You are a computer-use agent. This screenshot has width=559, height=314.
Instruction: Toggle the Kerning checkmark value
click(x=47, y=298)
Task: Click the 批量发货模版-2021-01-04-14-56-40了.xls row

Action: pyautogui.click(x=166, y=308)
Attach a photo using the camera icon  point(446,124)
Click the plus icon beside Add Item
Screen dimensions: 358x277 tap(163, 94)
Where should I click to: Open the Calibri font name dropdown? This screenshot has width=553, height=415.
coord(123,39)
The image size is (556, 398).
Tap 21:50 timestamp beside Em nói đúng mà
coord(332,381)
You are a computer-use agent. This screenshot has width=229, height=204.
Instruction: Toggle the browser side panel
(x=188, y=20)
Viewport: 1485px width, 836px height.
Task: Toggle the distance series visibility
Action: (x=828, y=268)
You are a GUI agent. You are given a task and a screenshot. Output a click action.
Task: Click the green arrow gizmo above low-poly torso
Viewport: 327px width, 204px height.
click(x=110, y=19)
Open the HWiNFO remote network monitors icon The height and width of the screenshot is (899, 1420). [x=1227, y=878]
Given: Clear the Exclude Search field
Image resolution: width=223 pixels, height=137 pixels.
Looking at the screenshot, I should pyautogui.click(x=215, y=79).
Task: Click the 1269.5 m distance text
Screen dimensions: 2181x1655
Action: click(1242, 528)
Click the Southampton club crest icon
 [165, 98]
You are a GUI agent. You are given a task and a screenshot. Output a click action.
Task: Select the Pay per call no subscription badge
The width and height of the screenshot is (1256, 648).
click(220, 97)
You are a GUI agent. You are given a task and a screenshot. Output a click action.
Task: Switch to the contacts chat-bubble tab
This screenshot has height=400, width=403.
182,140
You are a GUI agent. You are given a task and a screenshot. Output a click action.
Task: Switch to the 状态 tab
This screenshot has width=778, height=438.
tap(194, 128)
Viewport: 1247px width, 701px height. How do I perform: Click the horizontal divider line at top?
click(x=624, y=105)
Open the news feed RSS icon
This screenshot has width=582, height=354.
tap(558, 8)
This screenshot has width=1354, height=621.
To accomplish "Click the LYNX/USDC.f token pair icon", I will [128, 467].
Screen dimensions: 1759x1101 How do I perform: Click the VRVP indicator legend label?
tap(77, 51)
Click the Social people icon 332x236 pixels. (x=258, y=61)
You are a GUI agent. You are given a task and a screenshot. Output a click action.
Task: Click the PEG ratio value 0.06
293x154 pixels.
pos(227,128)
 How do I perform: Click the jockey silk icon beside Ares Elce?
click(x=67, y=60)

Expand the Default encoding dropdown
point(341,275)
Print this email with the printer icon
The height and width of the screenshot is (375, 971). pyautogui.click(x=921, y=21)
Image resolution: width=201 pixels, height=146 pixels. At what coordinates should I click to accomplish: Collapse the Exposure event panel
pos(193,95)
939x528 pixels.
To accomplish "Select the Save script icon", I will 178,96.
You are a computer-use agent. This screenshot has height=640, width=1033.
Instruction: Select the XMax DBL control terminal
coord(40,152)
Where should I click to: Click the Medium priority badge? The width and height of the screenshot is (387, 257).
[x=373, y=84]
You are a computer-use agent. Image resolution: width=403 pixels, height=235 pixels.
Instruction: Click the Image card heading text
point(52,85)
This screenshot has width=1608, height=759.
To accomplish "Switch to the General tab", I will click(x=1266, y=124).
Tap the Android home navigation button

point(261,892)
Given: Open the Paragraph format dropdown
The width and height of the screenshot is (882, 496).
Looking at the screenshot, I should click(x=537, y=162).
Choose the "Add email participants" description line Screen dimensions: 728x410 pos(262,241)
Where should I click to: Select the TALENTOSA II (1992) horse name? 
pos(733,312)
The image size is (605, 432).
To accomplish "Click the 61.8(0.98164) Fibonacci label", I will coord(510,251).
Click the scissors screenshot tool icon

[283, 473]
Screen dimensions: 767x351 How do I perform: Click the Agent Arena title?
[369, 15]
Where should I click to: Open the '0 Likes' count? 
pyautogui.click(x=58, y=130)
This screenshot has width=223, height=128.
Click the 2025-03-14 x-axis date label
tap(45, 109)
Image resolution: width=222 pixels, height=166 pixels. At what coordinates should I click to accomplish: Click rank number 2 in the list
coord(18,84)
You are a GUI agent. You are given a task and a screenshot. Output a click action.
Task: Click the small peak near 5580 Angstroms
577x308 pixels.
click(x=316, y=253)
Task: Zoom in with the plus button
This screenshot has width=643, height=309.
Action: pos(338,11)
•••
Arrange every line of the records above as a Markdown table with two columns, Row and Line. Number the rows in order, and leave out blank lines.

• CORRECT RESULT
| Row | Line |
|---|---|
| 1 | You are a computer-use agent. This screenshot has width=559, height=314. |
| 2 | Instruction: Toggle the Kerning checkmark value |
| 3 | click(x=47, y=298) |
| 4 | Task: Click the 批量发货模版-2021-01-04-14-56-40了.xls row |
| 5 | Action: pyautogui.click(x=166, y=308) |
| 6 | Attach a photo using the camera icon  point(446,124) |
| 7 | Click the plus icon beside Add Item |
| 8 | Screen dimensions: 358x277 tap(163, 94) |
| 9 | Where should I click to: Open the Calibri font name dropdown? This screenshot has width=553, height=415. |
| 10 | coord(123,39) |
| 11 | The image size is (556, 398). |
| 12 | Tap 21:50 timestamp beside Em nói đúng mà |
| 13 | coord(332,381) |
| 14 | You are a computer-use agent. This screenshot has width=229, height=204. |
| 15 | Instruction: Toggle the browser side panel |
| 16 | (x=188, y=20) |
| 17 | Viewport: 1485px width, 836px height. |
| 18 | Task: Toggle the distance series visibility |
| 19 | Action: (x=828, y=268) |
| 20 | You are a GUI agent. You are given a task and a screenshot. Output a click action. |
| 21 | Task: Click the green arrow gizmo above low-poly torso |
| 22 | Viewport: 327px width, 204px height. |
| 23 | click(x=110, y=19) |
| 24 | Open the HWiNFO remote network monitors icon The height and width of the screenshot is (899, 1420). [x=1227, y=878] |
| 25 | Given: Clear the Exclude Search field |
| 26 | Image resolution: width=223 pixels, height=137 pixels. |
| 27 | Looking at the screenshot, I should pyautogui.click(x=215, y=79). |
| 28 | Task: Click the 1269.5 m distance text |
| 29 | Screen dimensions: 2181x1655 |
| 30 | Action: click(1242, 528) |
| 31 | Click the Southampton club crest icon |
| 32 |  [165, 98] |
| 33 | You are a GUI agent. You are given a task and a screenshot. Output a click action. |
| 34 | Task: Select the Pay per call no subscription badge |
| 35 | The width and height of the screenshot is (1256, 648). |
| 36 | click(220, 97) |
| 37 | You are a GUI agent. You are given a task and a screenshot. Output a click action. |
| 38 | Task: Switch to the contacts chat-bubble tab |
| 39 | This screenshot has height=400, width=403. |
| 40 | 182,140 |
| 41 | You are a GUI agent. You are given a task and a screenshot. Output a click action. |
| 42 | Task: Switch to the 状态 tab |
| 43 | This screenshot has width=778, height=438. |
| 44 | tap(194, 128) |
| 45 | Viewport: 1247px width, 701px height. How do I perform: Click the horizontal divider line at top? |
| 46 | click(x=624, y=105) |
| 47 | Open the news feed RSS icon |
| 48 | This screenshot has width=582, height=354. |
| 49 | tap(558, 8) |
| 50 | This screenshot has width=1354, height=621. |
| 51 | To accomplish "Click the LYNX/USDC.f token pair icon", I will [128, 467]. |
| 52 | Screen dimensions: 1759x1101 How do I perform: Click the VRVP indicator legend label? |
| 53 | tap(77, 51) |
| 54 | Click the Social people icon 332x236 pixels. (x=258, y=61) |
| 55 | You are a GUI agent. You are given a task and a screenshot. Output a click action. |
| 56 | Task: Click the PEG ratio value 0.06 |
| 57 | 293x154 pixels. |
| 58 | pos(227,128) |
| 59 |  How do I perform: Click the jockey silk icon beside Ares Elce? |
| 60 | click(x=67, y=60) |
| 61 | Expand the Default encoding dropdown |
| 62 | point(341,275) |
| 63 | Print this email with the printer icon |
| 64 | The height and width of the screenshot is (375, 971). pyautogui.click(x=921, y=21) |
| 65 | Image resolution: width=201 pixels, height=146 pixels. At what coordinates should I click to accomplish: Collapse the Exposure event panel |
| 66 | pos(193,95) |
| 67 | 939x528 pixels. |
| 68 | To accomplish "Select the Save script icon", I will 178,96. |
| 69 | You are a computer-use agent. This screenshot has height=640, width=1033. |
| 70 | Instruction: Select the XMax DBL control terminal |
| 71 | coord(40,152) |
| 72 | Where should I click to: Click the Medium priority badge? The width and height of the screenshot is (387, 257). |
| 73 | [x=373, y=84] |
| 74 | You are a computer-use agent. Image resolution: width=403 pixels, height=235 pixels. |
| 75 | Instruction: Click the Image card heading text |
| 76 | point(52,85) |
| 77 | This screenshot has width=1608, height=759. |
| 78 | To accomplish "Switch to the General tab", I will click(x=1266, y=124). |
| 79 | Tap the Android home navigation button |
| 80 | point(261,892) |
| 81 | Given: Open the Paragraph format dropdown |
| 82 | The width and height of the screenshot is (882, 496). |
| 83 | Looking at the screenshot, I should click(x=537, y=162). |
| 84 | Choose the "Add email participants" description line Screen dimensions: 728x410 pos(262,241) |
| 85 | Where should I click to: Select the TALENTOSA II (1992) horse name?  |
| 86 | pos(733,312) |
| 87 | The image size is (605, 432). |
| 88 | To accomplish "Click the 61.8(0.98164) Fibonacci label", I will coord(510,251). |
| 89 | Click the scissors screenshot tool icon |
| 90 | [283, 473] |
| 91 | Screen dimensions: 767x351 How do I perform: Click the Agent Arena title? |
| 92 | [369, 15] |
| 93 | Where should I click to: Open the '0 Likes' count?  |
| 94 | pyautogui.click(x=58, y=130) |
| 95 | This screenshot has width=223, height=128. |
| 96 | Click the 2025-03-14 x-axis date label |
| 97 | tap(45, 109) |
| 98 | Image resolution: width=222 pixels, height=166 pixels. At what coordinates should I click to accomplish: Click rank number 2 in the list |
| 99 | coord(18,84) |
| 100 | You are a GUI agent. You are given a task and a screenshot. Output a click action. |
| 101 | Task: Click the small peak near 5580 Angstroms |
| 102 | 577x308 pixels. |
| 103 | click(x=316, y=253) |
| 104 | Task: Zoom in with the plus button |
| 105 | This screenshot has width=643, height=309. |
| 106 | Action: pos(338,11) |